Trump fires hundreds of air traffic support staff as SpaceX visits FAA command center

The Trump Administration has begun firing hundreds of Federal Aviation Administration employees who maintain critical air traffic control infrastructure, reports CNN. The firings, which began late Friday night, come as Elon Musk’s SpaceX has been tapped to help create a new air traffic control system.
It’s not yet clear how many workers were fired, but the Professional Aviation Safety Specialists (PASS) union says they hit probationary workers, or new hires on a trial period. The workers were not air traffic controllers, who are in short supply due to staffing shortages that have gone on for decades.
The workers received late night emails Friday telling them they’d been fired, according to David Spero, president of the PASS union. The workers include people who were hired for FAA radar, landing, and navigational aid maintenance, according to an air traffic controller who spoke to the Associated Press on the condition of anonymity.
Spero noted the employees were fired “without cause nor based on performance or conduct.” The emails didn’t come from a government email address; they came from “an ‘exec order Microsoft email address.’”
Congress has demanded the FAA tackle a pattern of near-misses and modernize critical systems for years, and experts say the agency has failed to act on known issues.

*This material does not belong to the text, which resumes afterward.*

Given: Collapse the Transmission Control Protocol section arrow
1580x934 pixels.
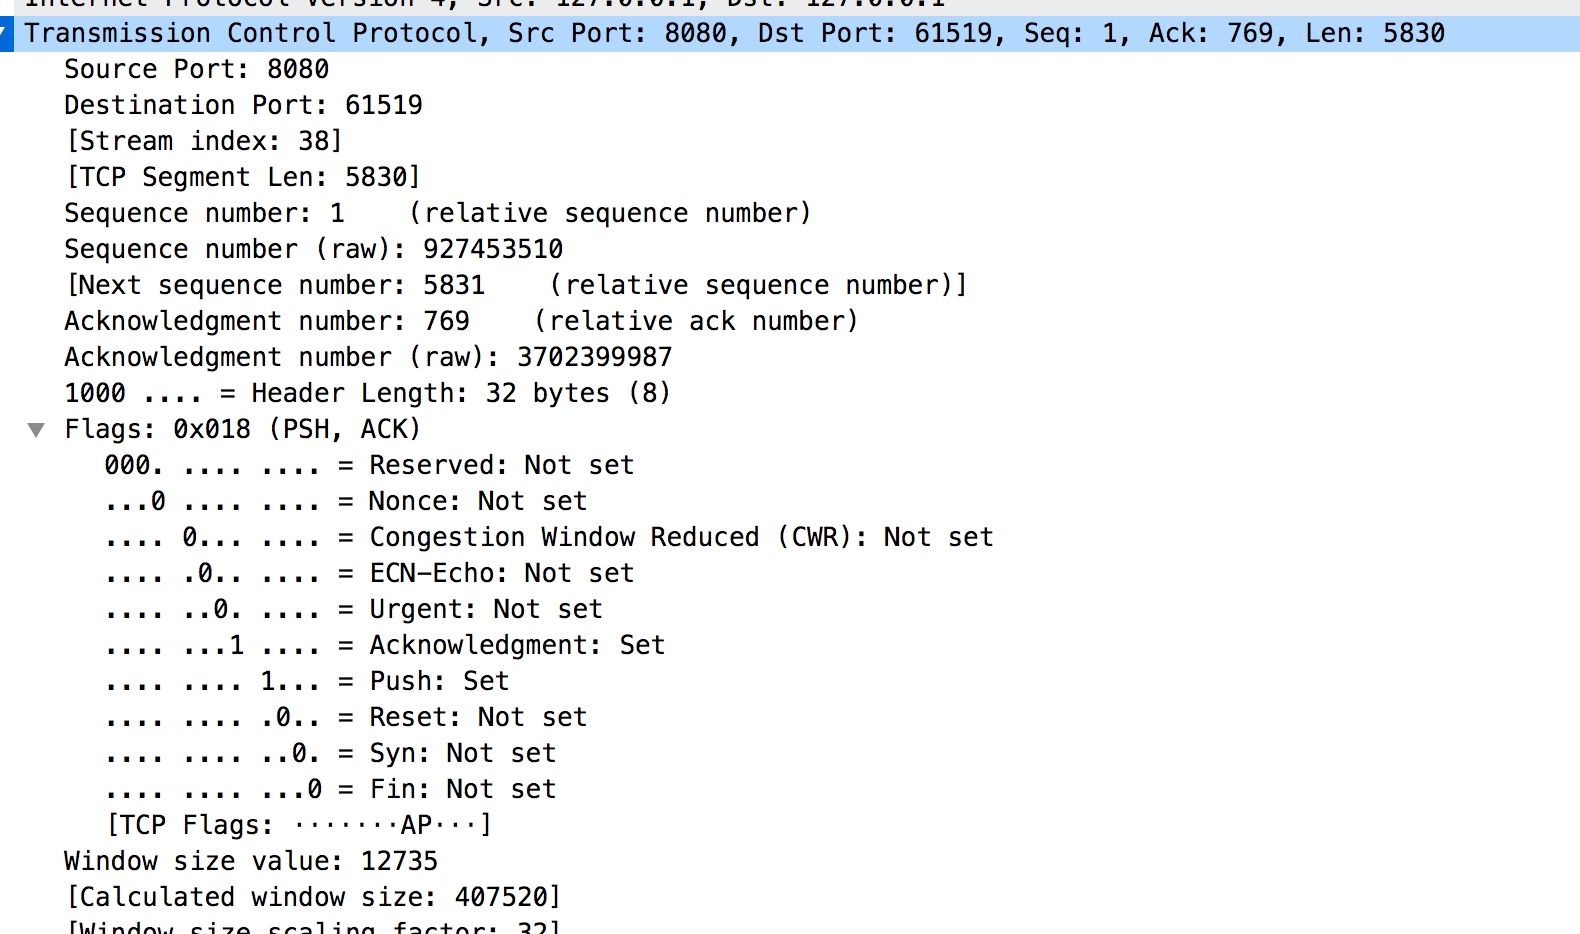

The news comes just weeks after a January fatal mid-air collision at Ronald Reagan Washington National Airport in D.C. where one controller was handling both helicopter and commercial airline traffic at the busy airport. Several other crashes have occurred since.
Days after the Washington D.C. crash in January, Musk wrote on X that Trump gave his DOGE (Department of Government Efficiency) team approval to “make rapid safety upgrades to the air traffic control system.”
Neither Musk nor Trump has shared what those safety upgrades would be.
Members of Musk’s SpaceX team are visiting the Air Traffic Control System Command Center in Virginia on Monday to “get a firsthand look at the current system, learn what air traffic controllers like and dislike about their current tools, and envision how we can make a new, better, modern and safer system,” wrote Sean Duffy, Secretary of the Department of Transportation, in a post on X.